Trump resucita el espíritu del asalto al Capitolio para escapar de Irán y salvar las ‘Midterm’
Tambores de guerra en la Casa Blanca. La figura de Donald Trump vive uno de sus momentos más frágiles. Su popularidad no deja de caer, prácticamente al mismo ritmo que el estancamiento del Partido Republicano en las encuestas a poco más de tres meses de las elecciones de mitad de mandato que renovarán Congreso y Senado. La sangría es palpable y en la sala de máquinas de Washington se han puesto manos a la obra. Lo hicieron ya en el 4 de julio, celebrando el Independence Day con la restauración de la narrativa anticomunista de la Guerra Fría. Relato que corona ahora el presidente de Estados Unidos con un señalamiento directo a China, responsabilizándole de una injerencia en las presidenciales que perdió ante Joe Biden. A ese recuerdo se aferra el magnate, que trata de coser las fracturas del movimiento MAGA (Make America Great Again) y las fragilidades republicanas apelando al espíritu del intento de golpe de Estado con el asalto al Capitolio. Una retórica para salvar las midterm y escapar de los reveses constantes en su guerra con Irán.
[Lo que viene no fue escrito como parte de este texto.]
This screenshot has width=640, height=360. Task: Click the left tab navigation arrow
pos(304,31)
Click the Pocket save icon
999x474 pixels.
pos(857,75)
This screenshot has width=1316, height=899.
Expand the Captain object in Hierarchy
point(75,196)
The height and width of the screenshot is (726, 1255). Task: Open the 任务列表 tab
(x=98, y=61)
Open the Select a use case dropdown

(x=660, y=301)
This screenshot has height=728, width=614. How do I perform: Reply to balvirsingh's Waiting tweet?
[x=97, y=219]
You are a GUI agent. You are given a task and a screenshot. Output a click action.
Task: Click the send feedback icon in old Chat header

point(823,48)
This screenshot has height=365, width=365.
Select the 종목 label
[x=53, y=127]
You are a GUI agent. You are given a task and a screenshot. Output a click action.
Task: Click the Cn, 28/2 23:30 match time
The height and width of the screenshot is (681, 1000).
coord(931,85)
Donald Trump ha vuelto a 2020 porque el presente se le ha vuelto incómodo. En un discurso televisado desde la Casa Blanca, el presidente de Estados Unidos resucitó el relato del fraude electoral que lleva seis años utilizando para negar la victoria de Joe Biden y anunció la desclasificación de documentos de inteligencia que, según su versión, demostrarían una injerencia china de enorme alcance. El magnate acusó a Pekín de obtener de forma ilícita los datos correspondientes a 220 millones de votantes estadounidenses y presentó el episodio como la “mayor vulneración de datos electorales de la historia”.
Su discurso también sirvió para señalar a miembros de la comunidad de inteligencia y acusarles de ocultar deliberadamente la........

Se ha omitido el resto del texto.